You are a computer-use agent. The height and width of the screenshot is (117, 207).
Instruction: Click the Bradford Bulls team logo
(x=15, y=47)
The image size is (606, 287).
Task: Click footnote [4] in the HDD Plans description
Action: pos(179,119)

==

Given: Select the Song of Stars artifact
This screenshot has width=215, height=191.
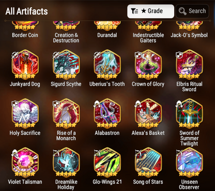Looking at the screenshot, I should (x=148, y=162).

* * *

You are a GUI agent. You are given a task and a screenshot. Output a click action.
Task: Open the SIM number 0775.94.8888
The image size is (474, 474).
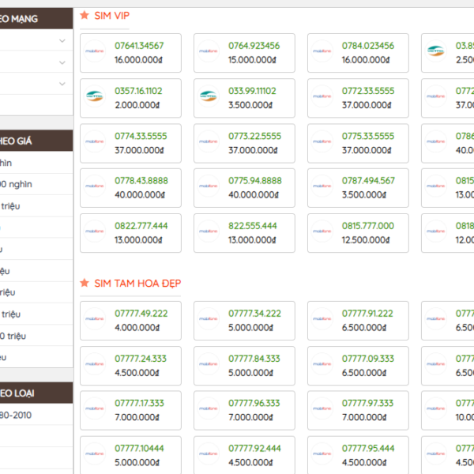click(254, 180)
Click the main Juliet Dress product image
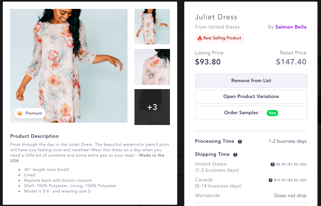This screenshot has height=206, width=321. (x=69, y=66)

_What you need to do_
Reproduce everything from the line containing "Given: Select the Song of Stars artifact" down to the line containing "Looking at the", both included. Leave the pictures out.

_Full response_
Given: Select the Song of Stars artifact
This screenshot has width=215, height=191.
Looking at the screenshot, I should (x=148, y=162).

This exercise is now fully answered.